··· GIVEN PASSAGE ···

Precession of Euler's Disk

## Question:

I am trying to figure out why the precession of Euler's disk
increases, specifically why the center of mass of the disk will
become closer and closer to the vertical Y axis of which it is
spinning around. (Why does the angle created by the axis which
runs straight through the center of the disk and the Y axis
decrease? How does this affect the increasing precession?) Any
information would be GREATLY appreciated. thanx!
## Answer:

Imagine a disk with an axle through the center of mass so that it
can be spun in the horizontal plane, resting on the tip of the
vertical axle. In this situation the center of mass stays on the
y axis and the moment of inertia is the normal 1/2mr^2 for a
disk. This is normal spinning top motion.
Now consider the disk with the axle removed spinning on its
edge. The motion of the disk may be broken down into rotation
about the axis through the center of mass, just the top-like
motion we saw above, and the precession of that axis of symmetry
about the vertical.

··· DATA FOR THIS EXERCISE ···

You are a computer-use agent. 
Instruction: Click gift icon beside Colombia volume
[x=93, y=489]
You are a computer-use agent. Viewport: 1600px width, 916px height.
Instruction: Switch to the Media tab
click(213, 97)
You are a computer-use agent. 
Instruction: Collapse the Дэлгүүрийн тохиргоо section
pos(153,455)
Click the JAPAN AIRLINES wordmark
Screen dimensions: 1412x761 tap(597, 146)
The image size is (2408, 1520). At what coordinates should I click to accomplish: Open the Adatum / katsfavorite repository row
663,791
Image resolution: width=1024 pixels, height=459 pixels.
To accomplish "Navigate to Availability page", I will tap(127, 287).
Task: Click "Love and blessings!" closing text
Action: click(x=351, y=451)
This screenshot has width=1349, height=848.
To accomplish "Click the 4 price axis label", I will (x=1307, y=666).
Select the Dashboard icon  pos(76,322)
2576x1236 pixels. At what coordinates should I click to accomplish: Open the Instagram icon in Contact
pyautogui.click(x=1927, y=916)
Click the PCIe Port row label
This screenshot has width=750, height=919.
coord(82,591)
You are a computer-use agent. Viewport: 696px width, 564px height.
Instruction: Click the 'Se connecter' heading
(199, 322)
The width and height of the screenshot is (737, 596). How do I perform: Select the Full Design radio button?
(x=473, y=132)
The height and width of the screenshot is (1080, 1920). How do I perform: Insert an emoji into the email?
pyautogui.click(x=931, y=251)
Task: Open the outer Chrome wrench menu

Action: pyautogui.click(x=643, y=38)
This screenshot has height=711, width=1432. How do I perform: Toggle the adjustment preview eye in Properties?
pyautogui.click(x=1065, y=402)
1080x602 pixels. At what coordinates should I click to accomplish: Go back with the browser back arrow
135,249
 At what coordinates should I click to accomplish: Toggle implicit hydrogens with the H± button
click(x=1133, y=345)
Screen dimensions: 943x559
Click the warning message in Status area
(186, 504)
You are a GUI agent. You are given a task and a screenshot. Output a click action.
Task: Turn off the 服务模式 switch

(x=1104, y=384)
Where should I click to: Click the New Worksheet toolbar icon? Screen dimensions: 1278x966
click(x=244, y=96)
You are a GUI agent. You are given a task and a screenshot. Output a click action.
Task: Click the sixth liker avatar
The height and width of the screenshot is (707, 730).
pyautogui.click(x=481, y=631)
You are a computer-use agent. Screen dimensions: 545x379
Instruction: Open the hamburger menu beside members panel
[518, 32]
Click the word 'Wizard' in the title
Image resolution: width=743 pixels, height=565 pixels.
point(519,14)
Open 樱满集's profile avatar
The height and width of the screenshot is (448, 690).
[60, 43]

···

[STATED PROBLEM 1]: In the records, rewrite the lines from the one holding "Screen dimensions: 943x559" through the one holding "(x=1104, y=384)", inclusive, changing "warning message" to "error message" and leaving everything else the same.
[STATED PROBLEM 2]: Carry the Euler's disk text further, beginning right after its last sentence.
The Euler's disk text and the records have nothing to do with each other.

[EXERCISE ANSWER 1]:
Screen dimensions: 943x559
Click the error message in Status area
(186, 504)
You are a GUI agent. You are given a task and a screenshot. Output a click action.
Task: Turn off the 服务模式 switch

(x=1104, y=384)

[EXERCISE ANSWER 2]:
In this situation the center of mass of the disk will not be
directly over the point of contact with the surface on which the
disk is spinning. The torque produced by gravity acting
vertically on this center of mass will cause the axis about which
the disk is spinning to precess. Conservation of angular momentum
is responsible for this effect. See
gyro theory
for more details on
this part.

Energy lost due to friction must come from the potential
energy of the elevated center of mass so the center of mass of
the disk becomes lower. This increases the moment arm between the
point of contact with the surface and the center of mass,
increasing the gravitational torque. The increase of torque
causes faster precession about an axis that is increasingly
vertical. Finally loss of energy brings the whole thing to a
halt.

Just before it stops the center of mass is at the maximum
distance from the point of contact and the rotation about the
axis of symmetry has just about stopped. The precession is
whipping the rotational axis rapidly around a tight little
circle. The disk finally comes to rest with the axis of symmetry
returned to the vertical.